Key to the Executive Wash Room



  1. omegaman says:

    The string.join line which has this format


    WordPress has stripped out the escape it should be


    But it will have no effect due to the new line, so simply have


    As the pattern.

  2. Alex Blaivas says:

    Thanks Omega, you are super. It is very helpful. I hope you could help me with three other problems/posts.

    I got into this thing as a diversion while waiting for other answers to materialize. However, I do want to establish a “subterrain” security tracking system in my major apps that will monitor things in the background for unexplained and unexpected changes in the system. It is a long term, slowly developing track.

    Thanks – Alex

  3. Alex Blaivas says:

    Hi mega,

    I don’t know if you’ve tried this code in Vista, if not, you may be for a few nasty surprises.

    I got “Request for Principal’s Permission Denied” or close. This Vista is a complete run around when it comes to security. I think it makes everything secure by simply welding all the doors solid.

  4. omegaman says:

    I will have to test it on Vista, my primary machine is still XP. Thanks for the heads up!

  5. Mark Kamoski says:

    Nice article.

    (FYI, the line-numbers wreaks havoc when trying to copy-and-paste the code.)

    (FYI, the scroll-bar in the code-box wreaks havoc when trying to print to PDF.)


    …if one just wants to check like this…

    WindowsIdentity myCurrentIdentity = WindowsIdentity.GetCurrent();

    if (myCurrentIdentity.User.IsWellKnown(WellKnownSidType.BuiltinAdministratorsSid))
    //This is a local admin.
    //This is not a local admin.

    …then does one really need the line…



  6. johnS says:

    is there a way to list all the local users accounts on a given machine using c#?

  7. draculla says:

    error CS1022: Type or namespace definition, or end-of-file expected

  8. Rat1960 says:

    Truly useful thank you very much.
    I opened a Dos/cmd window “Run as administrator”

    then I opened a Dos/cmd window under vista as “me”
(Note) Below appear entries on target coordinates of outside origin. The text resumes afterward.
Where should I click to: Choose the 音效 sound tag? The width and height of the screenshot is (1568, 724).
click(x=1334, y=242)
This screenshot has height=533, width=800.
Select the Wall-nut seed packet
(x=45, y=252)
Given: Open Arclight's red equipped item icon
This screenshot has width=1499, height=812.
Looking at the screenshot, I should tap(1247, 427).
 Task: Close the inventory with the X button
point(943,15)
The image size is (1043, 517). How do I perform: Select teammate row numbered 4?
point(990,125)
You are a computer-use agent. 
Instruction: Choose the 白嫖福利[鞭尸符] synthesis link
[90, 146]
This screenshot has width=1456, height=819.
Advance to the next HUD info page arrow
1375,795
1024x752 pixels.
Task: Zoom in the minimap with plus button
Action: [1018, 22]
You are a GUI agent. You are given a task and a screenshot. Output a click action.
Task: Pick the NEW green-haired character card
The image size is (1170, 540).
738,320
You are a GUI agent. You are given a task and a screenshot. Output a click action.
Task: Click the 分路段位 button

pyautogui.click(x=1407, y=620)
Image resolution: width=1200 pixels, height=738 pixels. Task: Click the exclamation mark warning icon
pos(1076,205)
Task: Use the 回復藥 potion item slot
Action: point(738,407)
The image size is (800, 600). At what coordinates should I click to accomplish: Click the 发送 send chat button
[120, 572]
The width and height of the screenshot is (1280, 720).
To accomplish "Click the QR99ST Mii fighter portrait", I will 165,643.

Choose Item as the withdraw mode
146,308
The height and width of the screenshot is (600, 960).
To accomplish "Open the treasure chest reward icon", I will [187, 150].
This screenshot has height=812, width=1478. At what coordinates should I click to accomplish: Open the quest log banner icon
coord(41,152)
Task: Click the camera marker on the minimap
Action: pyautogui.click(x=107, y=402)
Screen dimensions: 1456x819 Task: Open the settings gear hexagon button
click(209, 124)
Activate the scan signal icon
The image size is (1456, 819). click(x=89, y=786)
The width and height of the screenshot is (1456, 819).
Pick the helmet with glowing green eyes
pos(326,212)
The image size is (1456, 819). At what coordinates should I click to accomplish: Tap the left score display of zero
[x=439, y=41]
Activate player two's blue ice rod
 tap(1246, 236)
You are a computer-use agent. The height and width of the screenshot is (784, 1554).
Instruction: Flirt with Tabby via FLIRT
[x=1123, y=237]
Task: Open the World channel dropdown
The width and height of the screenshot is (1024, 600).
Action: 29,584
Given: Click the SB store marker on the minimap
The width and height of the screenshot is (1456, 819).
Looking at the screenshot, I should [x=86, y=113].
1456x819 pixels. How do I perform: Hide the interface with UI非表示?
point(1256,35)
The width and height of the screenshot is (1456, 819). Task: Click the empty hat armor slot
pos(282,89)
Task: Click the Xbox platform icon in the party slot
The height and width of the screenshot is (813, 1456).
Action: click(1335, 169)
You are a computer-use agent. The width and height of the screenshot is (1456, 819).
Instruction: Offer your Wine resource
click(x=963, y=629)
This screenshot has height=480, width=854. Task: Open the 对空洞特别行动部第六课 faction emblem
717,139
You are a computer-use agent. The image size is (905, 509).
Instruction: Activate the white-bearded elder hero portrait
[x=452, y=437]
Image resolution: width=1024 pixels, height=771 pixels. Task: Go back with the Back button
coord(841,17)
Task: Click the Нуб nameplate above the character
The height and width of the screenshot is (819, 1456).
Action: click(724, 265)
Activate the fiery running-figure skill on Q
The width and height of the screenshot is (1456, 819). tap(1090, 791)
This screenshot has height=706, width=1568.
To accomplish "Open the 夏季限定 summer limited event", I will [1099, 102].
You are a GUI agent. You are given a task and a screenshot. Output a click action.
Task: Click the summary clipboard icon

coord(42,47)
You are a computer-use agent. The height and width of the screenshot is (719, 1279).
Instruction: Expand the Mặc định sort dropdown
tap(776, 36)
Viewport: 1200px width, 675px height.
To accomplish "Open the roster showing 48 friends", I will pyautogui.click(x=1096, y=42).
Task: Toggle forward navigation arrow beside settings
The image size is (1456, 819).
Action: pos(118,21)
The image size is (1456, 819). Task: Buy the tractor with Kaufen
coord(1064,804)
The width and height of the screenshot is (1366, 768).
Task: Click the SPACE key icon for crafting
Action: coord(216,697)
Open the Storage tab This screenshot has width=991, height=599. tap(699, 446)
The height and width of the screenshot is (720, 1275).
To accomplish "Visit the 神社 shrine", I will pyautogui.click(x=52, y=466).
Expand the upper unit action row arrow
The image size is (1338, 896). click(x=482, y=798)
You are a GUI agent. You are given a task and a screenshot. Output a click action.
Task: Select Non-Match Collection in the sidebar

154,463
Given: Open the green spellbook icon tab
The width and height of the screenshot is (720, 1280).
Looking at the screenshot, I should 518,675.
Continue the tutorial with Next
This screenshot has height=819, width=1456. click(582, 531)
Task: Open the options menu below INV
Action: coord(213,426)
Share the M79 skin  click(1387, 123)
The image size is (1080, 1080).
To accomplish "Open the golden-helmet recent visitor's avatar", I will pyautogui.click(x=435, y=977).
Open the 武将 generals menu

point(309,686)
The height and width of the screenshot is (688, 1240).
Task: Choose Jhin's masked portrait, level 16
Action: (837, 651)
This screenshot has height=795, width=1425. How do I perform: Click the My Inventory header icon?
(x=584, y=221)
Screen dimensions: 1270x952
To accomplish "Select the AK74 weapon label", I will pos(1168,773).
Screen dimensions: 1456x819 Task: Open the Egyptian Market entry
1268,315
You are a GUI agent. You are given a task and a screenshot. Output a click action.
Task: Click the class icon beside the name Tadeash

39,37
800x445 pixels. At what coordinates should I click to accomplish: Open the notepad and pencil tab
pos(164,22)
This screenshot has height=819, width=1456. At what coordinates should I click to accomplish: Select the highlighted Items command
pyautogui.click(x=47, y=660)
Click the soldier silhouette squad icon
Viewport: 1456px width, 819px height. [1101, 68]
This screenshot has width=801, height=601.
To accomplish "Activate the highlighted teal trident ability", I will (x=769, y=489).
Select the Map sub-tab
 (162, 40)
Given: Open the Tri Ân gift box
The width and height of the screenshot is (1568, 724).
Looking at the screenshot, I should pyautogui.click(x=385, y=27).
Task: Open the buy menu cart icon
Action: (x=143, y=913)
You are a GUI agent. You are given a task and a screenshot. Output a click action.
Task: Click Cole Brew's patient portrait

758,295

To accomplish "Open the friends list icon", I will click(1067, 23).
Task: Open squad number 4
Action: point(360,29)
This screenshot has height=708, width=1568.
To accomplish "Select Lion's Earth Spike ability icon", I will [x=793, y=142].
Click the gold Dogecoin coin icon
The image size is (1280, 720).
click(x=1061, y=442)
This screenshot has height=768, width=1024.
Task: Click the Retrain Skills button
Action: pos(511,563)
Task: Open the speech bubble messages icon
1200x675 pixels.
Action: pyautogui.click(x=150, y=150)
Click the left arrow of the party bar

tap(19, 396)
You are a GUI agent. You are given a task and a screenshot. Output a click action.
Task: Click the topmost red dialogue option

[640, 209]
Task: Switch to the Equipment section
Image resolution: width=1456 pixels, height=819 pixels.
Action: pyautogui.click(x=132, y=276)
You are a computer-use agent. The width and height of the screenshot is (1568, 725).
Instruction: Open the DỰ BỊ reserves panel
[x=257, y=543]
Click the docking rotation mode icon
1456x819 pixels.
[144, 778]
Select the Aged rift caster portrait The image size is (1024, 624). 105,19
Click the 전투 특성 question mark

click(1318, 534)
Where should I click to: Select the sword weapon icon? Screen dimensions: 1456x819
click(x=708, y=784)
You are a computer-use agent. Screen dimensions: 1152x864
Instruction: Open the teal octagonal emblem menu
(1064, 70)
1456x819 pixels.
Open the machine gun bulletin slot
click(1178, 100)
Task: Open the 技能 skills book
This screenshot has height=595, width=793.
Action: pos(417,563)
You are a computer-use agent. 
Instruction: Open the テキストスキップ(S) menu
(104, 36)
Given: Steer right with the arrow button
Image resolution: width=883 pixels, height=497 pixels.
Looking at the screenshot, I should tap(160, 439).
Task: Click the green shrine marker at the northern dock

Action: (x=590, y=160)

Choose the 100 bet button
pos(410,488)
    Name: MACHINE\Rat1960,
    System: False
    Authenticated: True
    BuiltinAdmin: False
    Identity: System.Security.Principal.WindowsIdentity
    Groups: MACHINE\None,
    NT AUTHORITY\Authenticated Users,
    NT AUTHORITY\This Organization,
    NT AUTHORITY\NTLM Authentication

    Request for principal permission failed.

    I guess that
    PrincipalPermission p = new PrincipalPermission(null, “BUILTIN\Administrator”);

    would fail the same.

    Could you add some more information about line 45
    “BUILTIN\Administrator” “BUILTIN\Administrators”

    [2008 Express 3.5]

  9. Rat1960 says:

    Oh, html …

    Request for principal permission failed.
    <IPermission class=”System.Security.Permissions.PrincipalPermission, mscorlib,
    Version=, Culture=neutral, PublicKeyToken=b77a5c561934e089″
    <Identity Authenticated=”true”

  10. newton.saber says:

    This is a really well written article. Descriptive and succinct with a great code example. Thanks for taking the time to write it.

  11. cfqueb says:

    Only one observation for any people that says that sample does not work. Check the name for the role according with your local culture. For example, if you resides in Mexico, you must to use: @”BUILTIN\Administradores” intead of @”BUILTIN\Administrators”.